Curriculum Learning

With Unity ML-Agents

Adam Price

July 14th 2020

Introduction

When a person is present with a new problem, they need sufficient background knowledge to solve it. You can’t expect someone to learn calculus without learning geometry first. The same is true for our reinforcement learning agents!

In this article, I will present a challenging game environment and show you how it can be solved using Unity ML-Agents and curriculum learning.

Pursuit-Evasion Game

Pursuit-evasion games are a family of problems that task a group of agents with tracking down members of another group. In our implementation, we will be training a group of 3 hunters to capture a single prey. Each episode, the hunters spawn at the edge of the forest clearing, their goal is to capture the prey before it escapes into the trees!

Reward Signal

We can influence an agent’s learning by rewarding them for completing tasks in the environment. For an agent to be successful during training, we need to define a set of rewards that can guide them towards a solution to the game.

The hunters capture the prey.
The prey escapes.
  • Capturing the prey (+5). Capturing the prey (+5).
  • The prey escapes (-3). If the prey manages to flee into the tree, the hunters will be punished.
  • An agent leaves the clearing (-1). This will encourage the agents to move away from the edge of the clearing in training, but the punishment is small enough that it won't discourage the agents from chasing the prey to the edge.
  • Each time step (-0.001). This encourages the agents to capture the prey quickly.
Observations and Action

To navigate an environment, agents need to take actions. These actions let an agent directly interact with the environment and are chosen by an agent’s policy. This policy is a function of the agent’s observations that outputs an action for the agent to perform.

Our hunters make and take the following observations and actions:

Observation and Action Vectors of the hunter agents.

This environment is fully observable, as each agent knows the exact location of itself, the other agents, and the prey. You will also notice that the Observation Vector is stacked, the previous two observation vectors inform the current action to take. Doing this lets the agent infer information on each entity’s velocity.
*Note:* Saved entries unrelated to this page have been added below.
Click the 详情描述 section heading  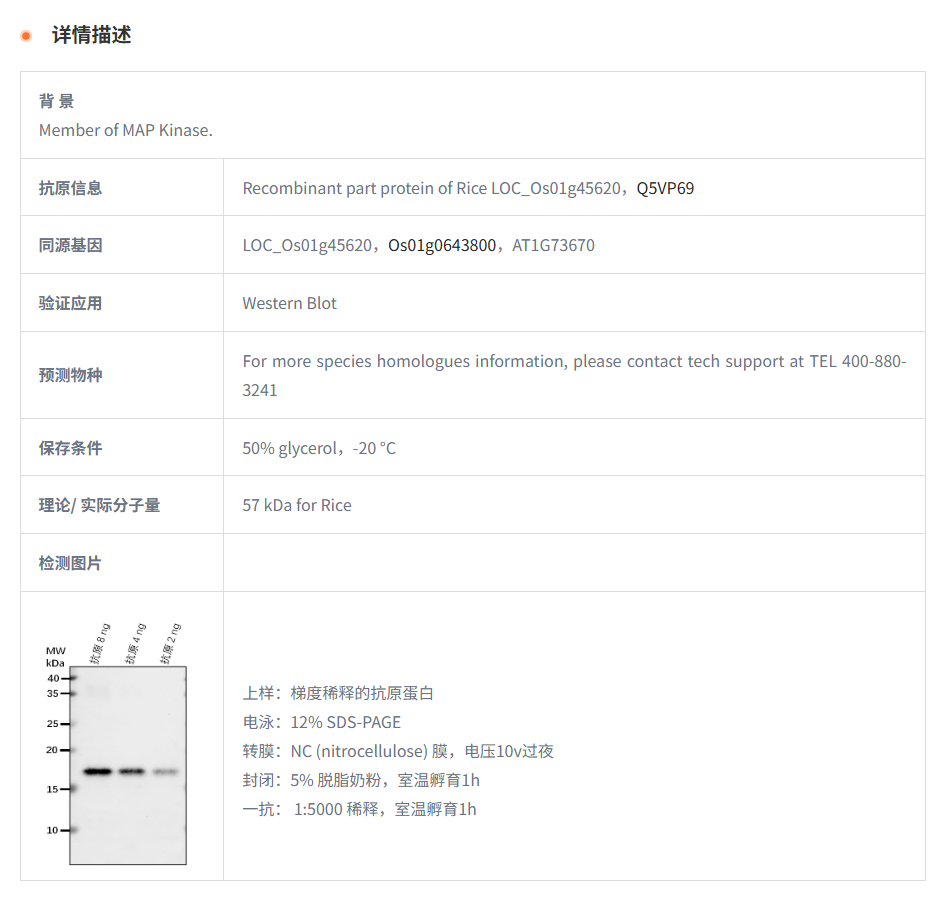pyautogui.click(x=91, y=36)
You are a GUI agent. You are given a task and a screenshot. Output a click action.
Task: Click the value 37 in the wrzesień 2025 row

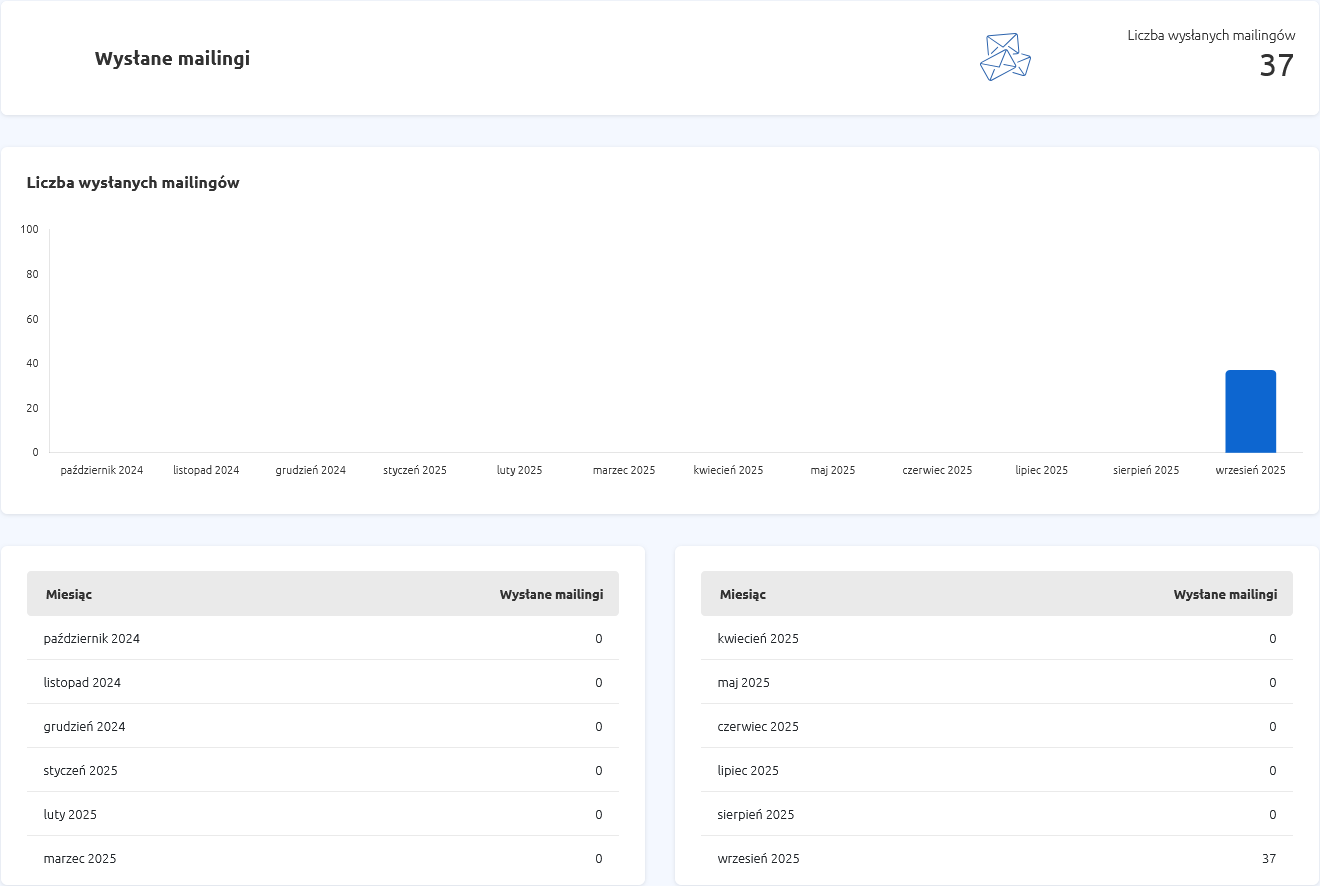[x=1269, y=859]
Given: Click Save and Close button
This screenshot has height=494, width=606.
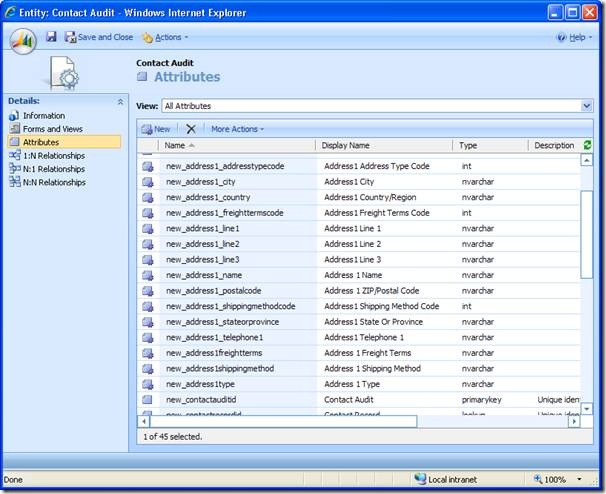Looking at the screenshot, I should pos(98,37).
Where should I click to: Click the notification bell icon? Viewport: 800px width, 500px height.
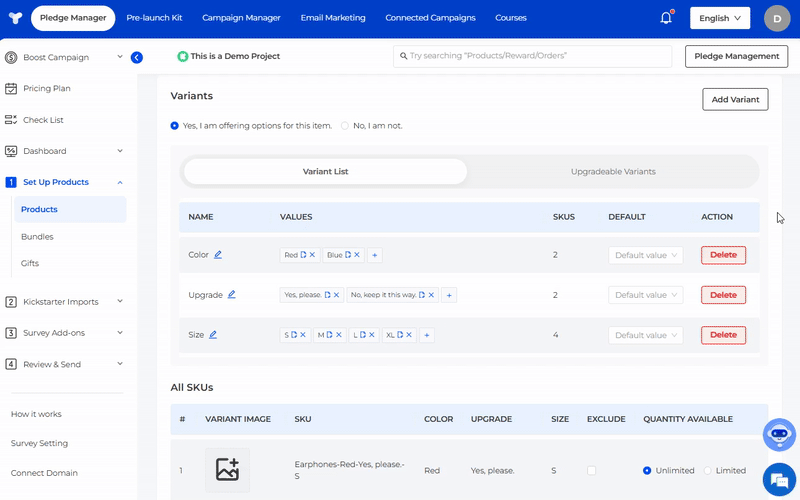coord(666,18)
Our agent’s actions let them push them selfs forwards and backwards on the Z and X planes, giving them full mobility across a fixed plane.

Prey Heuristic

Finally, the last element of the environment is the prey. It is controlled by a simple heuristic that will run directly away from the mean position of the hunter agents. The heuristic is simple, but the agents will have to work as a team as an intersection will be required to catch fast prey.

Training

he agents need to find actions that maximize the reward signal. To do this, we use a neural network as the agent’s policy. Then, during training, the reward signal is used to update the neural network and improve the agent’s policy.

Training Configuration.

We need an algorithm to handle the training of these neural networks. Thankfully, Unity ML-Agents provides an implementation of Open-AI’s proximal policy optimization (PPO) algorithm.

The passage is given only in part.